DOCUMENT SECTION:
There have been no other changes to our critical accounting estimates subsequent to December 31, 2008.
 
 
Accounting Standards Not Yet Adopted
 
 
Measuring liabilities at fair value, a FASB accounting standards update, was issued in August 2009.  This update provides clarification for circumstances in which a quoted price in an active market for the identical liability is not available.  In such circumstances, an entity is required to measure fair value that uses (1) the quoted price of the identical liability when traded as an asset, or (2) quoted prices for similar liabilities or similar liabilities when traded as assets, or (3) another valuation technique consistent with the fair value measurement principles such as an income approach or a market approach.  The new update for measuring liabilities at fair value is effective for the first reporting period (including interim periods) beginning after August 27, 2009 and is not expected to have a significant effect on our consolidated results of operations, financial position or cash flows.
 
 
Variable interest accounting standards were amended by the FASB in June 2009.  The new accounting standards replace the existing quantitative-based risks and rewards calculation for determining which enterprise has a controlling financial interest in a variable interest entity with an approach focused on identifying which enterprise has the power to direct the activities of a variable interest entity.  In addition, the concept of qualifying special-purpose entities has been eliminated and therefore, will now be evaluated for consolidation in accordance with the applicable consolidation guidance.  Ongoing assessments of whether an enterprise is the primary beneficiary of a variable interest entity are also required.  The amended variable interest accounting standard requires reconsideration for determining whether an entity is a variable interest entity when changes in facts and circumstances occur such that the holders of the equity investment at risk, as a group, lack the power from voting rights or similar rights to direct the activities of the entity.  Enhanced disclosures are required for any enterprise that holds a variable interest in a variable interest entity. Application will be prospective beginning in the first quarter of 2010, and for all interim and annual periods thereafter.  Earlier application is prohibited.  We are currently evaluating the provisions of this statement.
 
34
 
 
 
In December 2008, the SEC announced that it had approved revisions to its oil and gas reporting disclosures. The new disclosure requirements include provisions that:
 
 
 
·
Introduce a new definition of oil and gas producing activities. This new definition allows companies to include volumes in their reserve base from unconventional resources. Such unconventional resources include bitumen extracted from oil sands and oil and gas extracted from coal beds and shale formations.

SUPPLIED DATA:

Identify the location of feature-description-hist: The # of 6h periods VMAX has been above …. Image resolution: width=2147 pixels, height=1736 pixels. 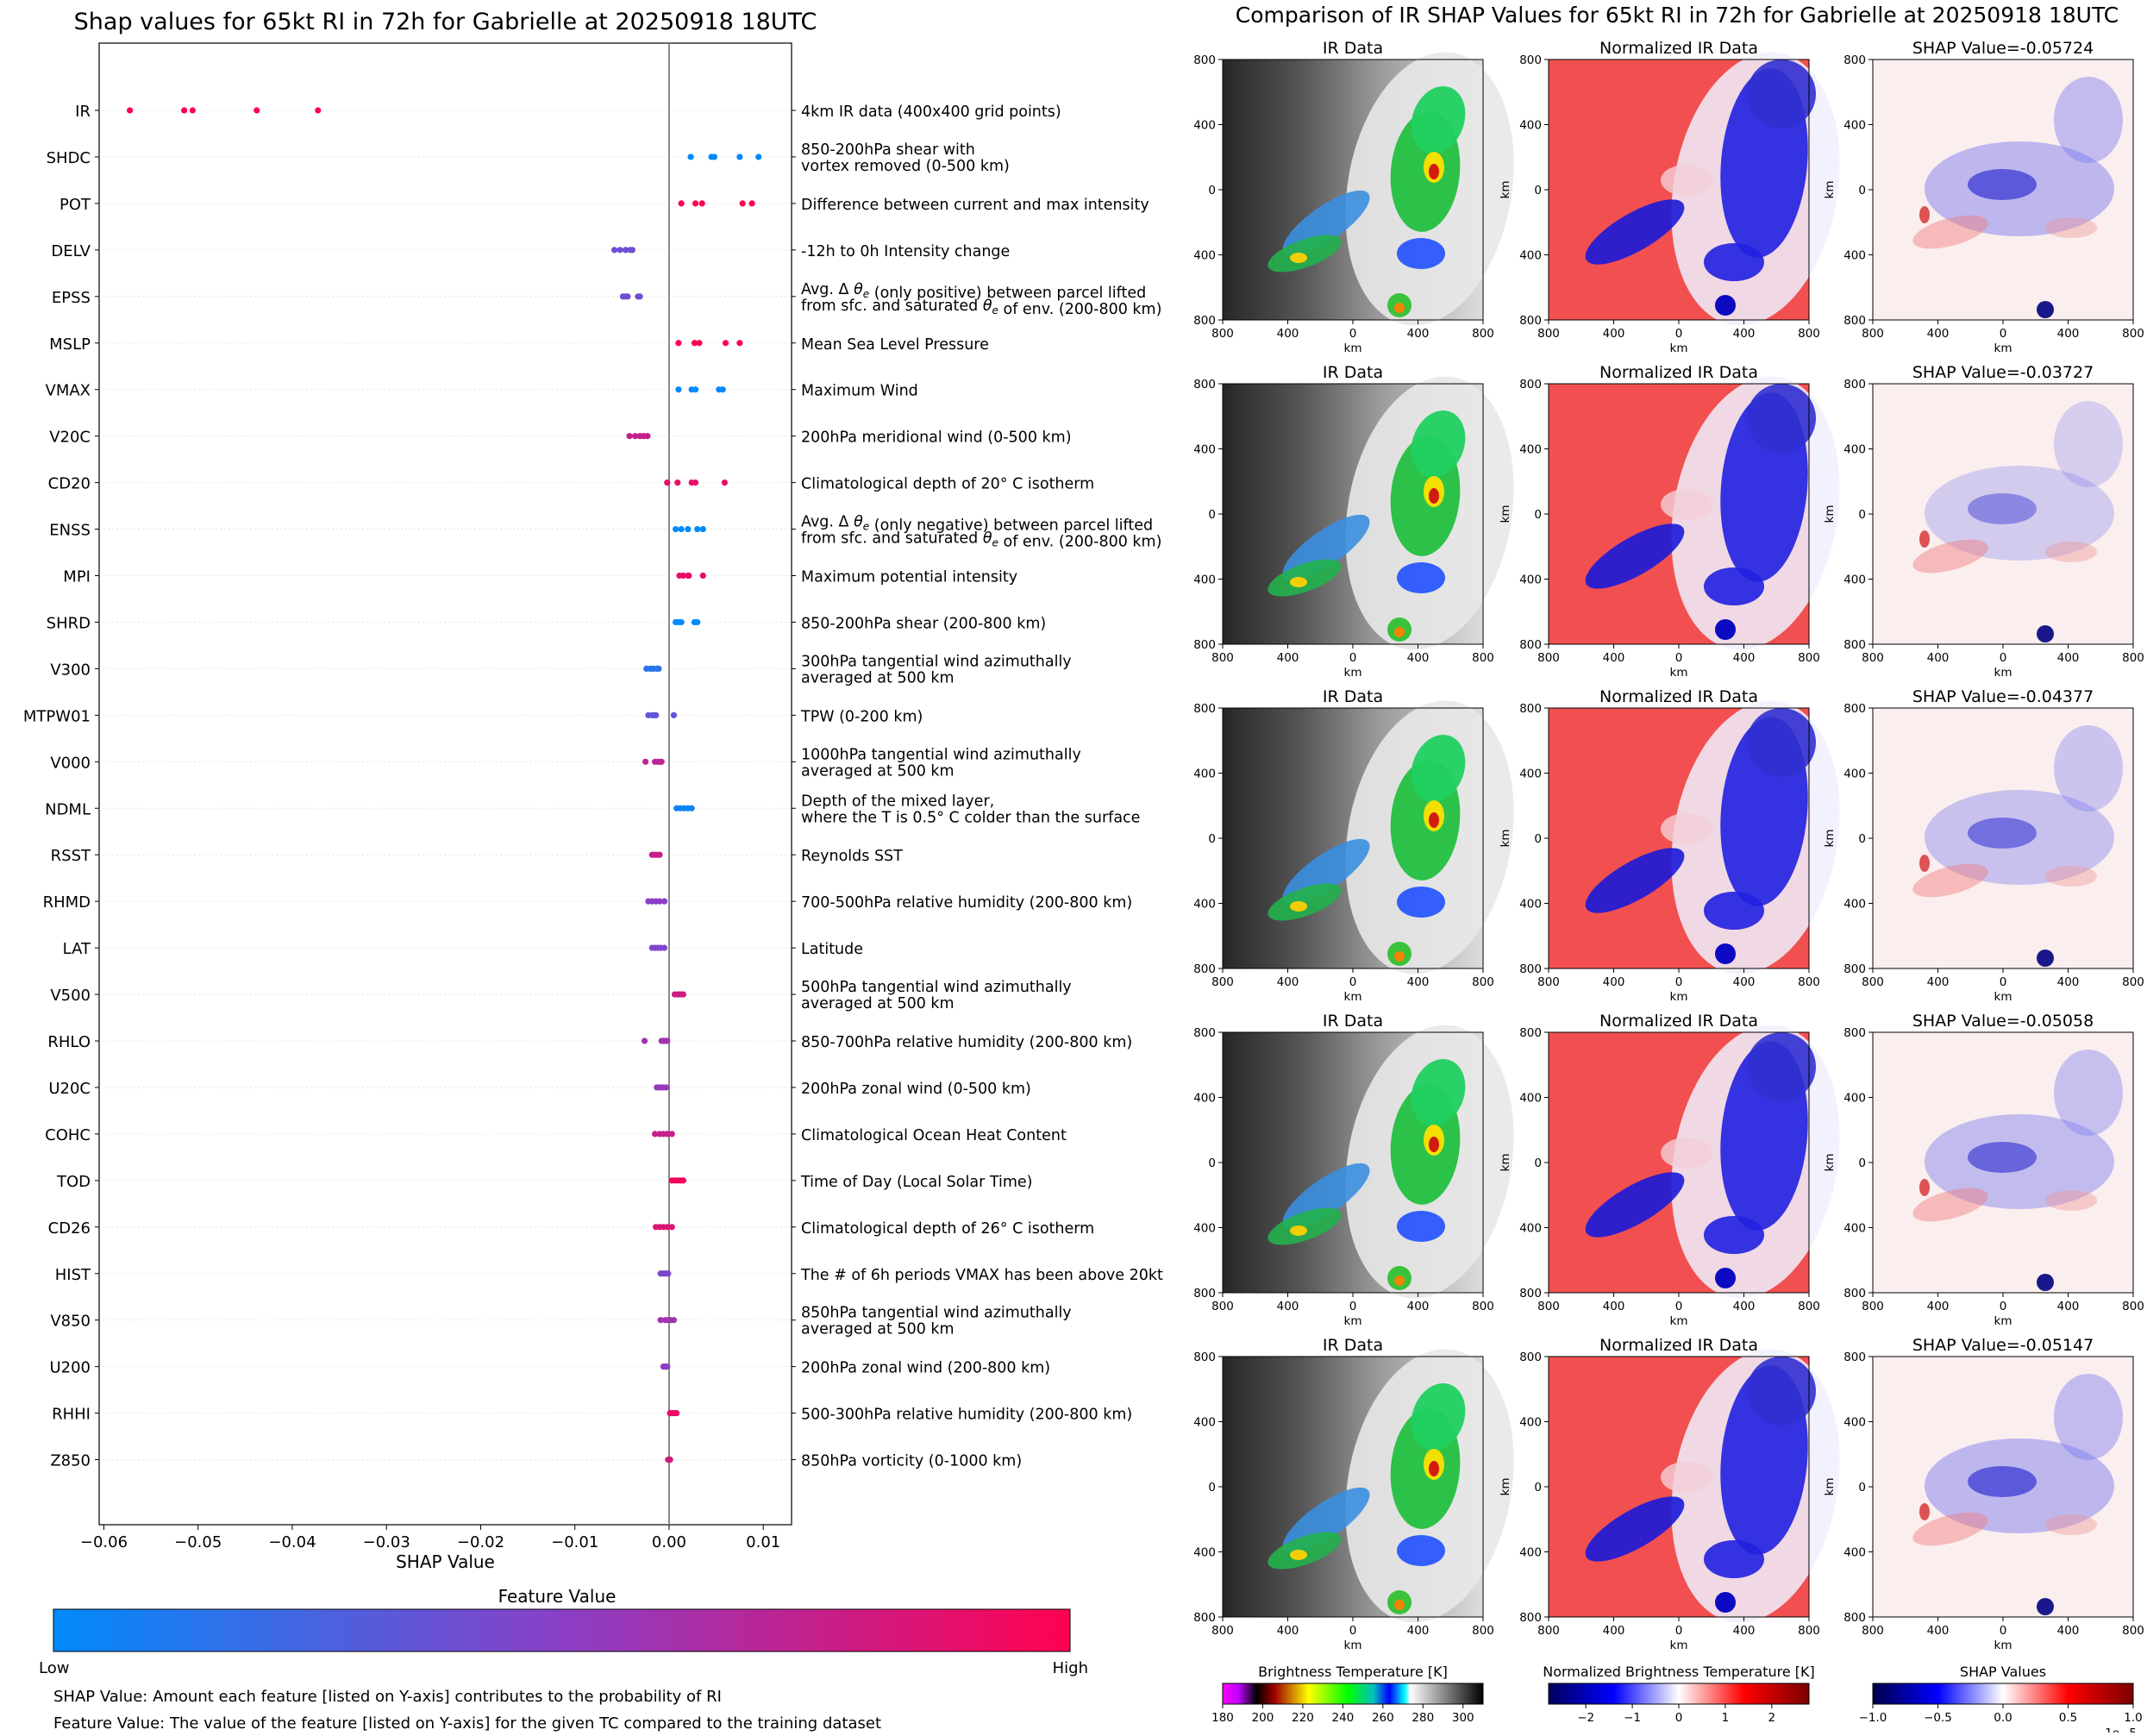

BRIEF:
In the accounting standards text:
(a) In what month and year was the FASB update on measuring liabilities at fair value issued?
(b) When does application of the amended variable interest accounting standards begin?
(c) Under the SEC's new definition of oil and gas producing activities, what may companies include in their reserve base?
Answer from the accounting standards text alone.

RESPONSE BOX:
(a) August 2009
(b) Prospectively, beginning in the first quarter of 2010
(c) Volumes from unconventional resources